Além disso, Santiago explica que essas ações vêm contribuindo para a diversificação sustentável da renda das famílias agricultoras à luz da questão climática. “A renda vem avançando sem a necessidade de práticas que dialoguem com a derrubada da Caatinga. É a partir dessas estratégias que vamos continuar apoiando os Sistemas Participativos de Garantia (SPGs), de modo a mitigar as emissões dos gases de efeito estufa, participação e envolvimento social e acesso a mercados pelos SPGs. Ainda tem muita coisa a fazer, como possibilidade de renda para as famílias agricultoras sobre o Bioeconomia da Caatinga. Precisamos da Caatinga em pé, mantida e em processo de recuperação. Vamos focar em apoiar os SPGs nesses segmentos”, afirma.

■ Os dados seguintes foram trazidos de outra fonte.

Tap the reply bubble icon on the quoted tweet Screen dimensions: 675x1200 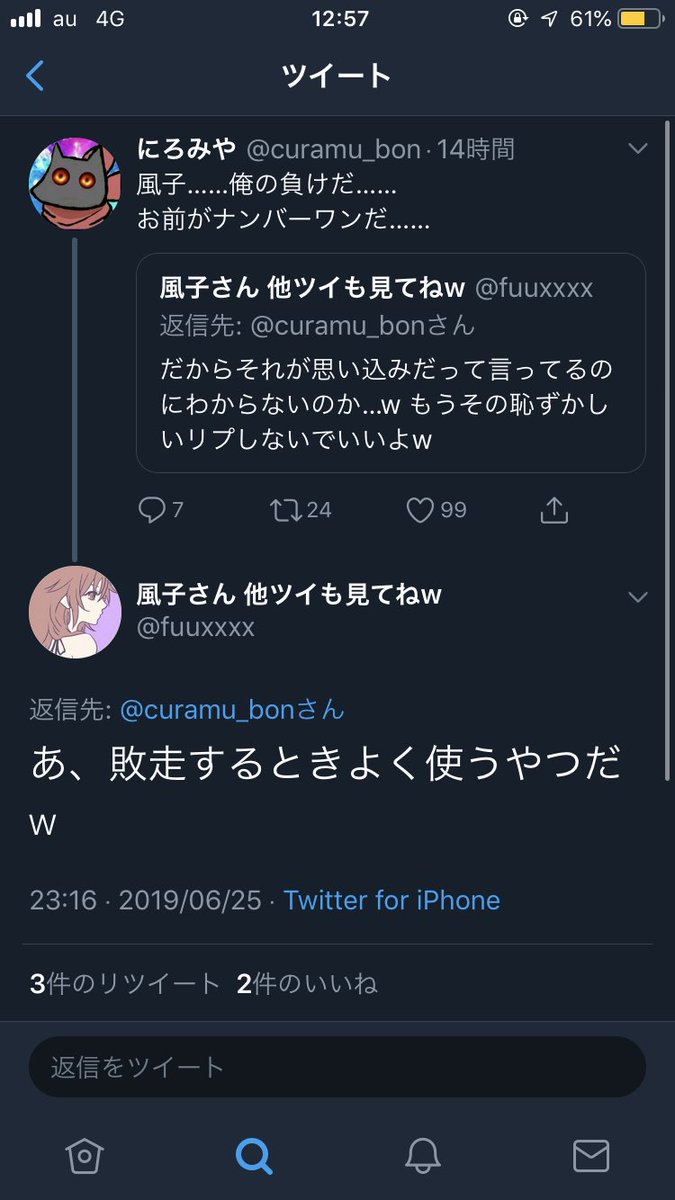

Projeto Algodão em Consórcios Agroecológicos – É uma iniciativa coordenada pela Diaconia e tem apoio financeiro da Laudes Foundation através do IDH – Sustainble Trade Initiative, da V. Fair Trade, Instituto Lojas Renner e da Deutsche Gesellschaft für Internationale Zusammenarbeit (GIZ) GmbH. No incentivo à gestão e disseminação do conhecimento, o Projeto é parceiro estratégico do FIDA/AKSAAM/UFV/IPPDS/FUNARBE e da Universidade Federal de Sergipe (UFS, Campus Sertão – Nossa Senhora da Glória/SE). Ainda é parceiro do SENAI Têxtil e Confecção da Paraíba, Projeto + Algodão – FAO/MRE-ABC/IBA/Governo do Paraguai, Programa Mundial de Alimentos (PMA) e o Projeto Algodão Agroecológico Potiguar no Rio Grande do Norte. A área de atuação é em 7 territórios e 6 estados na região semiárida do Nordeste do Brasil. Há colaboração com ONGs locais (Instituto Palmas – Alto Sertão de Alagoas, ONG Chapada – Sertão do Araripe/PE­ e Cáritas Diocesana de São Raimundo Nonato – Sertão do Piauí) para a expansão do cultivo do algodão consorciado e fortalecimento dos Organismos Participativos de Avaliação da Conformidade (OPACs) – Associações Rurais de Certificação Orgânica Participativa. No Sertão do Cariri, na Paraíba, o assessoramento técnico está sendo realizado pela Arribaçã, tendo ainda a parceria com o CEOP – Território do Curimataú/Seridó.  No Sertão do Pajeú (PE) e Sertão do Apodi (RN), a Diaconia mantém escritórios e atividades e se encarrega da implementação das ações locais do Projeto e parceria com CPT – RN.